We must rise to meet the challenge facing cancer diagnostics

As we continue to grapple with the second wave of Covid-19, it is important that we keep in mind some of the other pressing public health challenges we face as a direct consequence of pandemic-related restrictions. Cancer care across the UK has experienced unprecedented upheaval with serious consequences for patient outcomes.

The first lockdown alone had caused a 70% drop in referrals and many thousands of cancer patients saw their treatments and diagnostic tests delayed. Entire cancer pathways at some NHS Trusts were severely cut down to make way for Covid-19 wards. Whilst treatment for cancer is gradually returning to normal pre-Covid capacity, we continue to face significant challenges with cancer diagnosis.

The latest figures from Cancer Research UK on the diagnostics crisis we are facing make for troubling reading; a 35% drop for chest and abdomen CT scans, 42% drop in brain MRIs and a 39% drop in chest X-rays. This amounts to a very substantial reduction in crucial diagnostic testing capacity. Getting a prompt imaging test can be the difference between life and death for some patients.

Having stable pathways for diagnostics and testing is pivotal for cancer care and in particular for identifying cancers early. An early diagnosis can also make the difference between life and death in some patients. Such disruptions to diagnostics pathways will inevitably lead to more and more cancer patients coming into the system with late-stage cancers in the months to come, which will place greater strain on the healthcare system and require more aggressive and even more advanced treatments.

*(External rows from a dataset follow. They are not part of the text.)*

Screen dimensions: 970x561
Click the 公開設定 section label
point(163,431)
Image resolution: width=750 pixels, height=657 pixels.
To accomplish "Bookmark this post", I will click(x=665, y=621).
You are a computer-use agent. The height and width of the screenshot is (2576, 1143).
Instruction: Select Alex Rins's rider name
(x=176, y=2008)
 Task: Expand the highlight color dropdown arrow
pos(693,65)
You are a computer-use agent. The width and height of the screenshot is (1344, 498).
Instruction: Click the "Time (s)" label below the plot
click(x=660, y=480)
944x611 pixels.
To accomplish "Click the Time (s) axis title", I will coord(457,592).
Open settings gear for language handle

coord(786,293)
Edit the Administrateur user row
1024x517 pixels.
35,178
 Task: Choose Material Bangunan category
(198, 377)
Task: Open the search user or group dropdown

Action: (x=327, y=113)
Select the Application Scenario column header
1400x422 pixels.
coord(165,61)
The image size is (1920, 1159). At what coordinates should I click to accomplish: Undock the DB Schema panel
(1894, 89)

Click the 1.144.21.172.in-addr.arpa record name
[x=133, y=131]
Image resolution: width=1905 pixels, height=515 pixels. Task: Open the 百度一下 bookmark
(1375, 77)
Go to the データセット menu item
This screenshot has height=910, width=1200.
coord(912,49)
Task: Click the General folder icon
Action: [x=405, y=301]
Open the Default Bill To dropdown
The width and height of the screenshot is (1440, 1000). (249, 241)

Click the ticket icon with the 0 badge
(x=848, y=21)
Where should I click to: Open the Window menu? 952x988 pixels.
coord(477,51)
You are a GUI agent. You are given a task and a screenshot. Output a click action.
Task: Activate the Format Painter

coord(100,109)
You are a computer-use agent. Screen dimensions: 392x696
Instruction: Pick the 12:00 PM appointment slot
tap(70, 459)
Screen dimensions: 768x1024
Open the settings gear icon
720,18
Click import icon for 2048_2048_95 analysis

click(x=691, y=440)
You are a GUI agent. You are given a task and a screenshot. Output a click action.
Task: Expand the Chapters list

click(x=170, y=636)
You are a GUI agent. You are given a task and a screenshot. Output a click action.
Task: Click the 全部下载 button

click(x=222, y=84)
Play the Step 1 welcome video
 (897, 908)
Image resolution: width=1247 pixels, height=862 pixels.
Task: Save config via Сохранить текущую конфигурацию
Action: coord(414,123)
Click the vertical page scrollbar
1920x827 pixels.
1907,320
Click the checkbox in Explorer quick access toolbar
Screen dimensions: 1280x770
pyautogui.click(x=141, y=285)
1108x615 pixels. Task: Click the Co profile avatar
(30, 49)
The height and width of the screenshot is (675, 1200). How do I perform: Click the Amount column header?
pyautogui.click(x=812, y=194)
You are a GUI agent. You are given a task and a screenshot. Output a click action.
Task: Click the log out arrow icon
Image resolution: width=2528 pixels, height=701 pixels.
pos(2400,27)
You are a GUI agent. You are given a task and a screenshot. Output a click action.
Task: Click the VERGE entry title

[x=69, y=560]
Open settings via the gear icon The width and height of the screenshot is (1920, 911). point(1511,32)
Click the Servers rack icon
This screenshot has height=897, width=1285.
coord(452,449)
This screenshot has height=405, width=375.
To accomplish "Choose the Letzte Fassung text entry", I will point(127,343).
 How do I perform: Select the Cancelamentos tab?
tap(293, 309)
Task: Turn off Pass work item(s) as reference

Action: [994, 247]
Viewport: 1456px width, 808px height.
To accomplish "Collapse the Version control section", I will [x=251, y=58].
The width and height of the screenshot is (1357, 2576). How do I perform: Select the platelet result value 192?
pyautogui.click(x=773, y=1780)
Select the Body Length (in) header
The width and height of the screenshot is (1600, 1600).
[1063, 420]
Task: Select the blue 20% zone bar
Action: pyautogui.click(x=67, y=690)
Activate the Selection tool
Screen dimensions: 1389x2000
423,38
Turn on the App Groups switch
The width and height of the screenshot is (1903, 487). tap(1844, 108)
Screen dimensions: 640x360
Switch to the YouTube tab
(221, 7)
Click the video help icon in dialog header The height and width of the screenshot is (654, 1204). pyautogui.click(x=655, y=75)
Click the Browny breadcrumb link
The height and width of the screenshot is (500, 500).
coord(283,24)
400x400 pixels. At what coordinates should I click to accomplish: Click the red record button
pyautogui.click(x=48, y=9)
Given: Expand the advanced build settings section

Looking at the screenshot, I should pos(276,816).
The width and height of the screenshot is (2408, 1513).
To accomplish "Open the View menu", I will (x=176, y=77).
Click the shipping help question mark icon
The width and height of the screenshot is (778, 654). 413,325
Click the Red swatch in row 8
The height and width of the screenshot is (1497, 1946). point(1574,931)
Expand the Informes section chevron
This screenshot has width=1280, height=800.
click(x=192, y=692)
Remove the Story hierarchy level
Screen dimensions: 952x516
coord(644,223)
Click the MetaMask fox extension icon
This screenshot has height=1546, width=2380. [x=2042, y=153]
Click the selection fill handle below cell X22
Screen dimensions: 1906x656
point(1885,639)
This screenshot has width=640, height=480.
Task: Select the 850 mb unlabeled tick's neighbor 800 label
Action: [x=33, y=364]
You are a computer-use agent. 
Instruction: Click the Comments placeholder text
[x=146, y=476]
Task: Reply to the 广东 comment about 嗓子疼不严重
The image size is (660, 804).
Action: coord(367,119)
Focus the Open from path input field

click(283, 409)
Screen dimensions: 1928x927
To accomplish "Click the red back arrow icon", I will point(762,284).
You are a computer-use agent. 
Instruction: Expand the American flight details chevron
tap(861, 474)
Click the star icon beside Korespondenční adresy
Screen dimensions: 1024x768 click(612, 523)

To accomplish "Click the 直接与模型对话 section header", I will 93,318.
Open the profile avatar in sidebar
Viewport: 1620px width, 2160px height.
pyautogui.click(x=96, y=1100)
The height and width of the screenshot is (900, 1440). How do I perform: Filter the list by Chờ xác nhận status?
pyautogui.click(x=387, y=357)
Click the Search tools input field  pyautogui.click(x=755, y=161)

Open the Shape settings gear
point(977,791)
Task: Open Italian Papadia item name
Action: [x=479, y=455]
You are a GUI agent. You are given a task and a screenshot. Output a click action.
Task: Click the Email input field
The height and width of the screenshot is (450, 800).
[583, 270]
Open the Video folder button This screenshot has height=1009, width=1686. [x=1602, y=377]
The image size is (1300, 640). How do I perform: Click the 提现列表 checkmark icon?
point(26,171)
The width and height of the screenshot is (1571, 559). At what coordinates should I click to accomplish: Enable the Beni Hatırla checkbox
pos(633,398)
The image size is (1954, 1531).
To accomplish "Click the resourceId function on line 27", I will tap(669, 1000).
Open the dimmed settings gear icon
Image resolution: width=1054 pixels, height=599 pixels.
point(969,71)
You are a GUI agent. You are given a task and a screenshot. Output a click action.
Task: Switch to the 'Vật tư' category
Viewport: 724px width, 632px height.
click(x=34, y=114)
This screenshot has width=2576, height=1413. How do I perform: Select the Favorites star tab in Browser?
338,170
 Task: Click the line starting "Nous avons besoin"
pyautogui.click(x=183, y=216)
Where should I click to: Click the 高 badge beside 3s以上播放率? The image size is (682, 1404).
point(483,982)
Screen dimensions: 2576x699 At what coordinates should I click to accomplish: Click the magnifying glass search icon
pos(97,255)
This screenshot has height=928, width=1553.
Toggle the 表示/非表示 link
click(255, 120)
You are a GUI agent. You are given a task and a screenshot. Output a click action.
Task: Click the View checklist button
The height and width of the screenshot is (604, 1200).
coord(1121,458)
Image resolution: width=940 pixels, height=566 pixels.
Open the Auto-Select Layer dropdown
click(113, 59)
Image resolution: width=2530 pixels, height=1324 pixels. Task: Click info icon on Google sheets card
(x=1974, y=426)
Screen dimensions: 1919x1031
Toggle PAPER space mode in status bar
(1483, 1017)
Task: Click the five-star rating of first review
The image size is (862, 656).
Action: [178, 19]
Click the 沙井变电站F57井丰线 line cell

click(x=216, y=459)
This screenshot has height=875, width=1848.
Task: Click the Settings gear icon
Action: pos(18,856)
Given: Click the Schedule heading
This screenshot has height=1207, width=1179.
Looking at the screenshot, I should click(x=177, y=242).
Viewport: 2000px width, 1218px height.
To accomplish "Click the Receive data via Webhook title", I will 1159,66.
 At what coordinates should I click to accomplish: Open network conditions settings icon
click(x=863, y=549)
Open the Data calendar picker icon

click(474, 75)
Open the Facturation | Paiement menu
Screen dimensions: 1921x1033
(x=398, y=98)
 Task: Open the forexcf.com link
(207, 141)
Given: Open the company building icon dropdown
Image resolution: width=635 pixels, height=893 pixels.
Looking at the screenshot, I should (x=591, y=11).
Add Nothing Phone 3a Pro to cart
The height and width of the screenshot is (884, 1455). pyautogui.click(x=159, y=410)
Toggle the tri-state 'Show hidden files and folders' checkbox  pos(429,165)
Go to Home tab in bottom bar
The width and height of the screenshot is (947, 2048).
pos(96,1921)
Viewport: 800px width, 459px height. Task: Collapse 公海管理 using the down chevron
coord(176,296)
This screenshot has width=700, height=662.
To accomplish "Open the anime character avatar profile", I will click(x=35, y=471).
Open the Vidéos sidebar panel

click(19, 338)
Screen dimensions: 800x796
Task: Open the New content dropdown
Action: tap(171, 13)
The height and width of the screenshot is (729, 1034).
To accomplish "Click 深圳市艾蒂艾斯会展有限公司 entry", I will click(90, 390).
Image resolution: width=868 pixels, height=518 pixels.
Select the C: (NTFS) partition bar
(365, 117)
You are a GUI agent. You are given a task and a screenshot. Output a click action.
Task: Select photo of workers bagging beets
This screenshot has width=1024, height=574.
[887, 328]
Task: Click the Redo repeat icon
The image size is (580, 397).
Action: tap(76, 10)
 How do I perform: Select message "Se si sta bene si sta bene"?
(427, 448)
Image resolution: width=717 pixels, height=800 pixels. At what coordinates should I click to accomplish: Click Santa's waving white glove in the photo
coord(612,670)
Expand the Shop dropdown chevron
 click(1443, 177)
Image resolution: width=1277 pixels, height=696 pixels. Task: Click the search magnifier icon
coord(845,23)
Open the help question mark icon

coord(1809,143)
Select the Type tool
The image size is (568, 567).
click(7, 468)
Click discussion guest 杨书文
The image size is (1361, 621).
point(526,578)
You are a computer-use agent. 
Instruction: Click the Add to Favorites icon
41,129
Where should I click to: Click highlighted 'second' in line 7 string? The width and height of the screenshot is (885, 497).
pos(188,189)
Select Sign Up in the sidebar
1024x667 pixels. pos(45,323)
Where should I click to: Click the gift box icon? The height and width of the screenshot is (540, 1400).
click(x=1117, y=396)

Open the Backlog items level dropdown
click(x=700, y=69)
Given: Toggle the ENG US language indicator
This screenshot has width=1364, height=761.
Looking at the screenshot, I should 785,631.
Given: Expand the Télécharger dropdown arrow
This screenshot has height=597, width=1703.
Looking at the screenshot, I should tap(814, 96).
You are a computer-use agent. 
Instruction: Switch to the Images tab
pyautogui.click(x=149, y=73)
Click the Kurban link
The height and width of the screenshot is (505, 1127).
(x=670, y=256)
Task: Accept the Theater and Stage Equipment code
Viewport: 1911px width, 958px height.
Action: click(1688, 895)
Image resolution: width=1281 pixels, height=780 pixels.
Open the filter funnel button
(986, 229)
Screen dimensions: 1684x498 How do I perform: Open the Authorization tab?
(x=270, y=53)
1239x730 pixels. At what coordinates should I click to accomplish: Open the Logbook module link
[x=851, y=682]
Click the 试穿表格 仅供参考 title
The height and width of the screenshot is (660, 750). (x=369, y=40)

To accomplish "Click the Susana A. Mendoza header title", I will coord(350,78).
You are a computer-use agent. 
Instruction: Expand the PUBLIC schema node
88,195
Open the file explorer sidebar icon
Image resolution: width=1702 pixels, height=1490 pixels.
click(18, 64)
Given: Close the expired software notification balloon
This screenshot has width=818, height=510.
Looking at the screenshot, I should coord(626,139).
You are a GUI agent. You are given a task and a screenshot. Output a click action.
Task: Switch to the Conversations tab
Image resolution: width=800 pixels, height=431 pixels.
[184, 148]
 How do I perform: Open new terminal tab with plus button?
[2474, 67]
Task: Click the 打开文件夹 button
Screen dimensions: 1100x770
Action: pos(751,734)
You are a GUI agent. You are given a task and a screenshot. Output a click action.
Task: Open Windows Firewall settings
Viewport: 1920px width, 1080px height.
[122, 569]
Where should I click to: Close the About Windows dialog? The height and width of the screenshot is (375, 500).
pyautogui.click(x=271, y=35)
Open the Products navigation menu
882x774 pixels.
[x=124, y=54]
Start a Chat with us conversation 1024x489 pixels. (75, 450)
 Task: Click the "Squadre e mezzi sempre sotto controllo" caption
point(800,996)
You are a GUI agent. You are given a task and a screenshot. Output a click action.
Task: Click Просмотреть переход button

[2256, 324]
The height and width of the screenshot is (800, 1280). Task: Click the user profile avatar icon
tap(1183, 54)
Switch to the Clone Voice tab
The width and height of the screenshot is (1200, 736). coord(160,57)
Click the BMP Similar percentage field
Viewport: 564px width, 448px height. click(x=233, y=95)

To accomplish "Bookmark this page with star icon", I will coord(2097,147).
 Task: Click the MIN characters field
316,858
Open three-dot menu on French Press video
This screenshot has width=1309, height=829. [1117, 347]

To overcome this, we must act collaboratively. The government and the NHS have done a very good job at using up spare capacity in the independent sector to deal with the surgical backlog but this has not been the case for cancer.

As cancer patients come through the system in larger numbers with late-stage cancers in months to come, 2021 is set to become the year of the cancer backlogs. We must prepare for this now or risk losing years to the fight against cancer. For a start, the diagnostics gap must be plugged using independent sector capacity.

Patients with late-stage cancers should be given the priority they deserve and this means the use of advanced treatments such as high energy proton beam therapy to deal with more aggressive and harder to reach tumours. With sufficient collaboration and inventiveness, we can overcome this challenge and ensure that cancer patients across the country have the confidence they need to overcome their cancers and lead a normal life.

By Mike Moran, chief executive officer, Rutherford Health.